I believe that Ibsen was concerned with the state of the human soul as a whole. This “concern” that Ibsen has ultimately cuts across class and gender lines. Ibsen’s wife Suzannah Thoresen Ibsen and her stepmother Magdalene Thoresen were perhaps the catalyst for Ibsen’s conception of strong-willed female characters. These female characters include Svanhild of Love’s Comedy (1862) and perhaps more importantly Nora of A Doll’s House. Magdalene was a writer of novels and dramas and probably the first “New Woman” he had ever met. 2
Perhaps even more important in affecting Ibsen’s attitude toward women was Camilla Collett. Collett is regarded as Norway’s first and most significant feminist. Her novel The District Governors Daughter (1854) attacked the marriage institution because of its neglect of women’s feelings During the 1870’s Ibsen had impassioned conversations with Collett about issues such as marriage and women’s role in society. His great esteem for her is evident in a letter that Ibsen wrote to Collett for her seventieth birthday in 1883 in which he predicts that the future will benefit from her “intellectual pioneer work”.
Later in the letter Ibsen writes of Collett’s long-standing influence on his writings. 3 There are 52 references to doors opening and closing within Ibsen’s play. In closing the door on her husband and children, Nora opened the door to the women’s movement. Gina Krog, a leading Norwegian feminist in the 1880’s and editor of the feminist journal Nyloende, called A Doll’s House and its potential repercussions on how women would be treated a miracle. Amalie Skram was Norway’s foremost naturalist writer and first Norwegian to write about female sexuality openly.
Skram praised the play dramatically and psychologically and she saw that upon seeing the play women would wake up to the injustices committed against them. These feminist beliefs were not restricted to the women of the time. M. J. Faerden, a pastor, preached to his congregation in 1884; “Just as Nora appears in the final scene free and unfettered by any bond, divine or human, without commitment or obligation to the man whom she has given her promise or to the children she has brought into this world- likewise we will find the modern marriage, from beginning to end.

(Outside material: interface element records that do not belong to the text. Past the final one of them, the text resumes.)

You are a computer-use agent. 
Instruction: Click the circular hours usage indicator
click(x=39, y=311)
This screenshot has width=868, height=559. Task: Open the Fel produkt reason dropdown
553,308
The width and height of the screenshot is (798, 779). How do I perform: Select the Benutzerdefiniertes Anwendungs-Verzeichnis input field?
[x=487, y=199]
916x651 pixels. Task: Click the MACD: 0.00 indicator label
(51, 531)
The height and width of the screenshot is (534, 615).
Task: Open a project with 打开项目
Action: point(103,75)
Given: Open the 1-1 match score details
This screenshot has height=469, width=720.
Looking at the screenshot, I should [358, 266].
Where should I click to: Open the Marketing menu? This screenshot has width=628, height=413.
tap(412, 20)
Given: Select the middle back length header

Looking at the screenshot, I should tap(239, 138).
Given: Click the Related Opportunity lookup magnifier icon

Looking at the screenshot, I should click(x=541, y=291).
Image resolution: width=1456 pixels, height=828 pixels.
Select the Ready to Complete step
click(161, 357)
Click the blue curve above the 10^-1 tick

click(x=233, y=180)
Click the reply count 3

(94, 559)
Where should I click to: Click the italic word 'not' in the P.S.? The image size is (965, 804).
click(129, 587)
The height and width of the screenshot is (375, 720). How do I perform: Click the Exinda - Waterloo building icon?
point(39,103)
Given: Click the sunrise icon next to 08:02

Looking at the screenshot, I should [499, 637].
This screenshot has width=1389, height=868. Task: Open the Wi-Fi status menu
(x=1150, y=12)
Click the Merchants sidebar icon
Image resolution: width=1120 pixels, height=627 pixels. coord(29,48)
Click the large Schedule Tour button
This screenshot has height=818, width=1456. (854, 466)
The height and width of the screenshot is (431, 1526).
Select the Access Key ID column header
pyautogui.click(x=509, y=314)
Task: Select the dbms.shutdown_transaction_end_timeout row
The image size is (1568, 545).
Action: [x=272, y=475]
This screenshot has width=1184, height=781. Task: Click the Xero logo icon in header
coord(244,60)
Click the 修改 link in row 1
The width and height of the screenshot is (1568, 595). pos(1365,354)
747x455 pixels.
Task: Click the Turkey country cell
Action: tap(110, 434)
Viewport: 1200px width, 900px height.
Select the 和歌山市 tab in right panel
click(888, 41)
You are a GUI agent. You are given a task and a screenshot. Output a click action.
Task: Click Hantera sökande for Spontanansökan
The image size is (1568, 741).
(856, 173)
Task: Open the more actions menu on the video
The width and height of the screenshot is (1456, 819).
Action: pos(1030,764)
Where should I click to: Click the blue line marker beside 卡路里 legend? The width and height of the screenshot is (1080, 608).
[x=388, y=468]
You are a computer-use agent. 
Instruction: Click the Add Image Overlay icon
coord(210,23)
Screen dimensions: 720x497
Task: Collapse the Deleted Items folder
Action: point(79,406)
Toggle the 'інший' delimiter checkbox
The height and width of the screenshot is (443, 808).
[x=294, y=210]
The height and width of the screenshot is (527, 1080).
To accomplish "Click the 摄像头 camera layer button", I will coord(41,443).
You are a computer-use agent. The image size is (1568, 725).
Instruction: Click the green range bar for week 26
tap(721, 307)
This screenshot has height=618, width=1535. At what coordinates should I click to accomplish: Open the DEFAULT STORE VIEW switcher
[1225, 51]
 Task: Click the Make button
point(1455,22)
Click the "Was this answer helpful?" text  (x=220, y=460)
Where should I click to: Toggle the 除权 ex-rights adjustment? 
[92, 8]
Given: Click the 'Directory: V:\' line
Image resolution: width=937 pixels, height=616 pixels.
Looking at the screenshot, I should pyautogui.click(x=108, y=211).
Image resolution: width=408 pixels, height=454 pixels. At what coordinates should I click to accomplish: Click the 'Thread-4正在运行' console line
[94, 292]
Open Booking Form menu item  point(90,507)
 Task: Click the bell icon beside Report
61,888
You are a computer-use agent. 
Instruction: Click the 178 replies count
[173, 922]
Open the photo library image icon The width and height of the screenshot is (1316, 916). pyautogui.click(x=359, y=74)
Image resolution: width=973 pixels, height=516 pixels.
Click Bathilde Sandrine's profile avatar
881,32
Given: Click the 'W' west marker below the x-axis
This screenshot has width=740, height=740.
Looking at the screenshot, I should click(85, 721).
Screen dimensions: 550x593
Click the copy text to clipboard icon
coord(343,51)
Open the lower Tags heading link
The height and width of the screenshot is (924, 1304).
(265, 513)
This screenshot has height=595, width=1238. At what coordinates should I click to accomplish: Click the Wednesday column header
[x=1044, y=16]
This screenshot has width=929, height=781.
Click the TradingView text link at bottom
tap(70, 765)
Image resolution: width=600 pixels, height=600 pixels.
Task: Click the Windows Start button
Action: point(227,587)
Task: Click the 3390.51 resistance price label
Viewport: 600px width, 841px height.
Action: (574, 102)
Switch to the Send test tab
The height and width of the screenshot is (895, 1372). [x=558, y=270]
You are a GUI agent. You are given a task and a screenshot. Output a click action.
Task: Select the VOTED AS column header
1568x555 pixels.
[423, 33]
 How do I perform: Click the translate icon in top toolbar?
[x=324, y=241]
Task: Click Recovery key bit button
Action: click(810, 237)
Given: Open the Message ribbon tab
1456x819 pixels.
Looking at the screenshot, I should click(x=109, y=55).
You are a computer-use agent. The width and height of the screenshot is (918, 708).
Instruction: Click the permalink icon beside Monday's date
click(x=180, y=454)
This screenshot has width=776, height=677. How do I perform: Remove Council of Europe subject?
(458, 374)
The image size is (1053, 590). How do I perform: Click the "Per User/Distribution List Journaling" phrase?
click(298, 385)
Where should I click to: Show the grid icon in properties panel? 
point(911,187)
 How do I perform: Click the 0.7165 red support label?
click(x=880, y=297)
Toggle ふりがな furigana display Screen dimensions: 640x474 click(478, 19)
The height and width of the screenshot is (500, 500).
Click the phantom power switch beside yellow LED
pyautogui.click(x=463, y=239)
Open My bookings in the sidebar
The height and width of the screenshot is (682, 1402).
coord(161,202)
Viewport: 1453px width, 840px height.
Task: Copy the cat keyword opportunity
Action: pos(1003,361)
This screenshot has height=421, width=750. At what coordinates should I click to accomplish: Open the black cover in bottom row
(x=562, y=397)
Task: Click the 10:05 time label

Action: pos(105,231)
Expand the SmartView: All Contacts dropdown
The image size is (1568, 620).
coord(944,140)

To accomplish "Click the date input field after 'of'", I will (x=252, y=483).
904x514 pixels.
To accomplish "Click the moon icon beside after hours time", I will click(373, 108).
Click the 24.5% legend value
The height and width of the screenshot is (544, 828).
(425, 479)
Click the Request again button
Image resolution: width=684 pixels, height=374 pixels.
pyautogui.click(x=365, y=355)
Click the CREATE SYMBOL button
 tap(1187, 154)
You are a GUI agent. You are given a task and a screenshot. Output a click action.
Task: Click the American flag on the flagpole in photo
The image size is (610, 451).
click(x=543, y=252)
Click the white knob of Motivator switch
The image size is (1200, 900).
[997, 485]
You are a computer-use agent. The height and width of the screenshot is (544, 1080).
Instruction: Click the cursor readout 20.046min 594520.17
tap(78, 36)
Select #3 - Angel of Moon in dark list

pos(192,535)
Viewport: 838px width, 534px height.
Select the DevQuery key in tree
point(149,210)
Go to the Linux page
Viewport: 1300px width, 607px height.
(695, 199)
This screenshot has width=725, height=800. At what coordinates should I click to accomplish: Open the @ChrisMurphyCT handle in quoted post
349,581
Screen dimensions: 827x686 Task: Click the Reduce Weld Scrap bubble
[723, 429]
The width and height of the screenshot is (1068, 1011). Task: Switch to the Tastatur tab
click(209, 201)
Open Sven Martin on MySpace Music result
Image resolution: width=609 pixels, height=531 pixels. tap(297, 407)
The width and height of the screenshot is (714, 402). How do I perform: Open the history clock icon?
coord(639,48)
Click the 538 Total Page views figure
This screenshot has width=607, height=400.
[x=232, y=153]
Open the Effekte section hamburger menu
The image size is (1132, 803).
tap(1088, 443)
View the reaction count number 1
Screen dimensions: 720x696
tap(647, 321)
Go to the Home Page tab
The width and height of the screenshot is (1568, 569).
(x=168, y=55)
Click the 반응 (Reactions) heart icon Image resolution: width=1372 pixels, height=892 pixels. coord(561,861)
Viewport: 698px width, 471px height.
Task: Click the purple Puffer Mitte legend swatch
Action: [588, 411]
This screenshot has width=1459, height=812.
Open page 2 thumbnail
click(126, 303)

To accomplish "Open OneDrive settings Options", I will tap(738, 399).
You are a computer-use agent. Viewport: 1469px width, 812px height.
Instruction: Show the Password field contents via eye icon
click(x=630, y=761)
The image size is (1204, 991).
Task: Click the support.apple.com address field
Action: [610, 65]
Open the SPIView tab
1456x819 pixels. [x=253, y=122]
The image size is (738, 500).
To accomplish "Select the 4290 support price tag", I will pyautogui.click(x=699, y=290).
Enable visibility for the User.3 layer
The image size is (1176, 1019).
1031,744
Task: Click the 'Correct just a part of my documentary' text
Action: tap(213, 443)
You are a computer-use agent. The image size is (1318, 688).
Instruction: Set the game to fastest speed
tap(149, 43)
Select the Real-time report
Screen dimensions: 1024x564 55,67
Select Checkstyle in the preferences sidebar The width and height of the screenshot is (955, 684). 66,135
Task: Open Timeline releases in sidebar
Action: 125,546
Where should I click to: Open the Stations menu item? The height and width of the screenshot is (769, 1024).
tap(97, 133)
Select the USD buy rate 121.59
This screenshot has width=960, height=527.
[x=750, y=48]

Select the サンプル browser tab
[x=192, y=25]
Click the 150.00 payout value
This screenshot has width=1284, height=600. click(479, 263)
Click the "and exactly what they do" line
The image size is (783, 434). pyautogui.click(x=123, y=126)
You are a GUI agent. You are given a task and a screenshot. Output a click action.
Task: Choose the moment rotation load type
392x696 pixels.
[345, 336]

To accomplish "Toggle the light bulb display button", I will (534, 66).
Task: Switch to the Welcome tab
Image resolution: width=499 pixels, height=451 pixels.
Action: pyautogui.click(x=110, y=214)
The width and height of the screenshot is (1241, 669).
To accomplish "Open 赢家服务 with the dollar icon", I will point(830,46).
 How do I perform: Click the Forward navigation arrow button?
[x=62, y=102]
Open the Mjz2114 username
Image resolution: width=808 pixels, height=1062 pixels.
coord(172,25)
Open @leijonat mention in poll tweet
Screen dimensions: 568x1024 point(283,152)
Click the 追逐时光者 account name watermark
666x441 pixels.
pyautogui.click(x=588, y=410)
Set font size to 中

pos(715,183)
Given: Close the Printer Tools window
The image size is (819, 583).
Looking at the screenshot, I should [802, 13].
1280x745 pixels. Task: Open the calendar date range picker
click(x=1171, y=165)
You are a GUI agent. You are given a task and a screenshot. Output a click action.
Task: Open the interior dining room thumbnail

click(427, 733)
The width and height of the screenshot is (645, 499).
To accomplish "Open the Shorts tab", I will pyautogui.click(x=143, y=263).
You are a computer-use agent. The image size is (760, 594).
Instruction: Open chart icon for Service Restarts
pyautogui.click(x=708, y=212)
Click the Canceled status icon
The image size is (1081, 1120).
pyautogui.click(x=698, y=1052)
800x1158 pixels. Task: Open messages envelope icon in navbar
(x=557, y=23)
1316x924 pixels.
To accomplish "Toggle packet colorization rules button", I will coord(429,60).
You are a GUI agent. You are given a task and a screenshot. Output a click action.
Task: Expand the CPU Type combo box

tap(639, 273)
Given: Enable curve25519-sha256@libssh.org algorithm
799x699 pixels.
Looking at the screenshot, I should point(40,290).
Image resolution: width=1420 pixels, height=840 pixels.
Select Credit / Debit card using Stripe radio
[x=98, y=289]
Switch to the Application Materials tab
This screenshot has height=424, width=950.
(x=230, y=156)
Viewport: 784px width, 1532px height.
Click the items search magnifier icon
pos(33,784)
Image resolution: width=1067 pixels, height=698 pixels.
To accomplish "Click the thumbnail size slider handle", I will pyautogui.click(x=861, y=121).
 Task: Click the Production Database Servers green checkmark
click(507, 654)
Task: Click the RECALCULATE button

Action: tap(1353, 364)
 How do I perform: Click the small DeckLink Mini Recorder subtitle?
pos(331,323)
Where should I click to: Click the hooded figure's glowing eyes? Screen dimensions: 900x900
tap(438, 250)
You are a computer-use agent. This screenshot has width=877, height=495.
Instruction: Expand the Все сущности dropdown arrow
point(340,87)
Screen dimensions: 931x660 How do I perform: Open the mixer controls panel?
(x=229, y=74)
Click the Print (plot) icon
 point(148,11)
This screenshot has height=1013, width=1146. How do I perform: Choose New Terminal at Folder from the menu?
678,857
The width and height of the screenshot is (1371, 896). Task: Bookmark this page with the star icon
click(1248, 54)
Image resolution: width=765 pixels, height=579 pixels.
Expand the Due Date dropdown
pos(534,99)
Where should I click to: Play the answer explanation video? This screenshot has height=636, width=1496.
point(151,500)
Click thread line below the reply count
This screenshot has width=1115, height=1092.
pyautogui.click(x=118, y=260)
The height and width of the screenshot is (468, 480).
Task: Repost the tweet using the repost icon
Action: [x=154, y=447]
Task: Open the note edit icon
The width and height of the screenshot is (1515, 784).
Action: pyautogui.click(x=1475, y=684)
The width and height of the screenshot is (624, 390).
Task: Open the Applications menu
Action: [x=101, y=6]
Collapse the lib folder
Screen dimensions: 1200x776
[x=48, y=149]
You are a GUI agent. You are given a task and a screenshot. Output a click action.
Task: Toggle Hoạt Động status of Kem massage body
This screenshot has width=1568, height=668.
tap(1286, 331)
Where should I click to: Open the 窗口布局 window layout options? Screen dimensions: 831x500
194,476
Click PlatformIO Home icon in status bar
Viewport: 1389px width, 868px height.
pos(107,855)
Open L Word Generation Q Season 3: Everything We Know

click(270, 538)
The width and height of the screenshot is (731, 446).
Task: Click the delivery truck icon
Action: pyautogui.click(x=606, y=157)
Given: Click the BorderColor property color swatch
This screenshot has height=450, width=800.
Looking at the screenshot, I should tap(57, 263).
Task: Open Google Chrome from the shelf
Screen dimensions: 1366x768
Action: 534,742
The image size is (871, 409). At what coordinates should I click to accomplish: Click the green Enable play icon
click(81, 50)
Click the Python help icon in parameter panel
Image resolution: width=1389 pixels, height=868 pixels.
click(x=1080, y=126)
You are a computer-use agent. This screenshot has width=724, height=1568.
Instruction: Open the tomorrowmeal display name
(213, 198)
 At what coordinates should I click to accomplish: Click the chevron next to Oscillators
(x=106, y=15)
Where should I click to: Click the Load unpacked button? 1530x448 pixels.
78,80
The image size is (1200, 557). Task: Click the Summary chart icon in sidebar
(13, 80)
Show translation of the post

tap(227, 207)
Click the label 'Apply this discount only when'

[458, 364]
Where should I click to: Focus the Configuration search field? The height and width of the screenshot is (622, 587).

“4 With the above statements from a broad range of Norway’s intellectuals I have come to the conclusion that although Ibsen may have not intended his play and Nora Helmer to become an iconic symbol for feminist’s policies directly it most certainly did have a positive effect on the feminist movement. But were these ideas ahead of their time? It is clear that other people of the time had these beliefs, but these were in great minority to those who did not.
I have come to the deduction that it is a fact that A Doll’s House propelled the feminist beliefs to a wider audience, Ibsen’s audience. It is also of interest that many of the audience of A Doll’s House would have been unaware that they were listening, and more importantly learning, about female oppression through a forth wall perspective. This perspective would have allowed them to analyse their marriage to their partners themselves that could have contributed to the revolution that was to follow. Nora is Ibsen’s most famous emancipated female character.
It is extremely fitting that Nora achieves self-realization occurs by turning her back on her husband and children. Upon first reading the play I thought that the ending was far too dramatic and Nora was portrayed as being cruel to leave the children. Upon closer observation of the play and its setting becoming a parent is traditionally the sign of accomplishing adulthood, as the title suggests marriage and motherhood for Nora has been a kind of Doll like existence. Nora has played with her children just as Torvald and Nora’s “papa” before him, played with her (v, 280-281).